Task description
Copy the listing starting with the line containing "You are a computer-use" and going on through the line containing "point(62,309)", requests included, and give only those lines. Multiply each coordinate in the answers by 0.3 and round to whole numbers, with halves rounded up, leaving the numbers in the requests unchanged.

The data
■ ■ ■ ■
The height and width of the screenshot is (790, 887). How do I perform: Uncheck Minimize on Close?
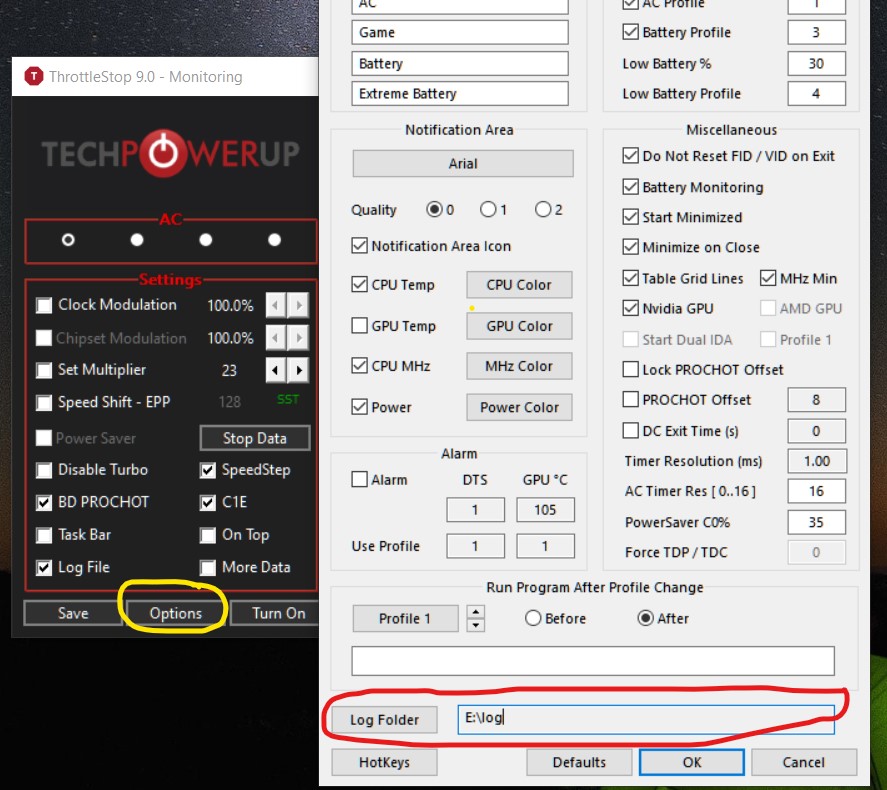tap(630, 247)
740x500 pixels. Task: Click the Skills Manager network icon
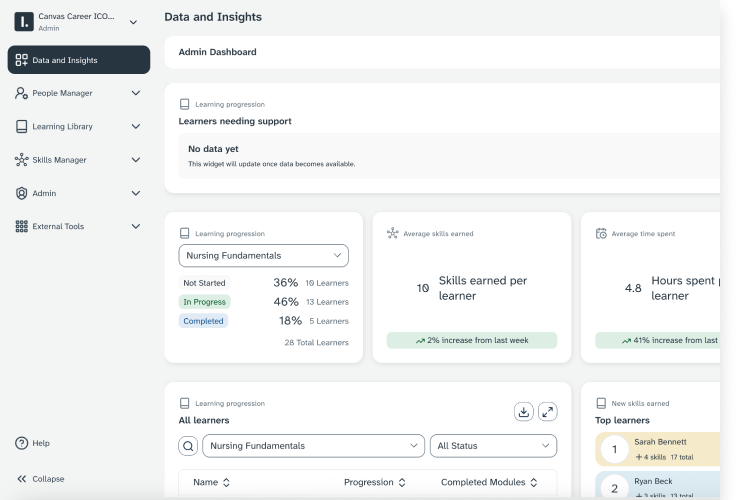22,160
■ ■ ■ ■
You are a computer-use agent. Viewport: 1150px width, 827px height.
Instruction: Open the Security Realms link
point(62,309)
■ ■ ■ ■
Correct result
You are a computer-use agent. Viewport: 1150px width, 827px height.
Instruction: Open the Security Realms link
point(19,93)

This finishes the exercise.